STILLWATER, Okla. —
Lord God, our power evermore,
Whose arm doth reach the ocean floor,
Dive with our men beneath the sea;
Traverse the depths protectively.
O hear us when we pray, and keep
Them safe from peril in the deep.
Bless those who serve beneath the deep,
Through lonely hours their vigil keep.
May peace their mission ever be,
Protect each one we ask of thee.
Bless those at home who wait and pray,
For their return by night or day.
On the USS Robert E. Lee, Kinnick said the men had short family grams from home and radio news to keep up with world events but they didn’t see the draft card burning, or war protests that spread through the national conscious.

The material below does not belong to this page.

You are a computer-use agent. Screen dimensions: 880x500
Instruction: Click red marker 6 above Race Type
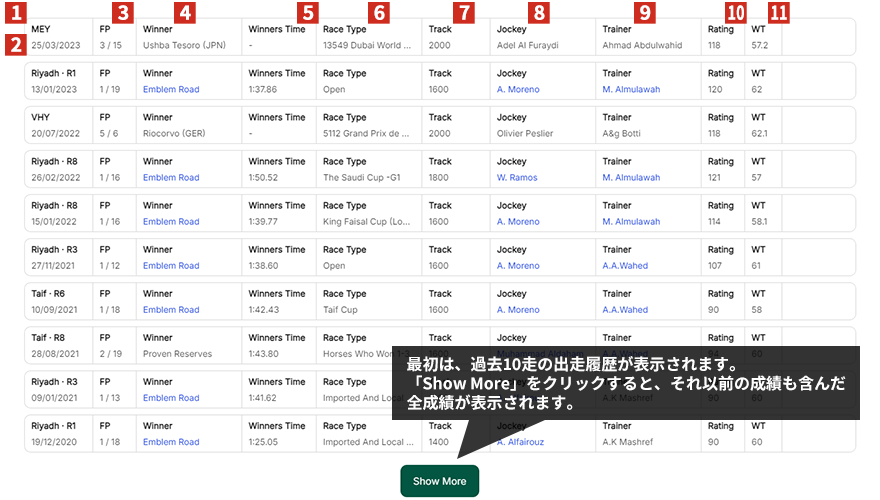pyautogui.click(x=377, y=12)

Brief, personal messages from families and friends of the crewmen which let them know how things at home were going were great for morale within the deep but it was shocking to be in the San Francisco airport coming home on leave and be called a baby killer, Kinnick said. The country was conflicted about the nation’s efforts but a presidential executive order awarded the Vietnam Service Medal to all who sacrificed for the cause within the armed forces. Sculpture Thomas Hudson Jones, who had worked at the Army’s Institute of Heraldry, helped design the award. The colors of the suspension drape and ribbon suggest the flag of the Republic of Vietnam with the red stripes representing the three ancient Vietnamese empires of Tonkin, Annam and Cochin China and the green trim at the edges symbolic of the Vietnamese jungle. Centered on the obverse of the medal is the figure of a half-concealed Asian dragon representing the subversive nature of the conflict. A grove of bamboo trees are an adaptation from the flag of the President of Vietnam representing a lawful, democratic state. Below this design is the inscription “Republic of Vietnam Service.” On the reverse of the medal is a cross-bow, an ancient weapon of Vietnam, surmounted by a lighted torch like the statue of liberty, symbolic of the United States and freedom. Along the outer edge are the words “United States of America” in raised letters. Through several missions, Kinnick earned the distinctive medal.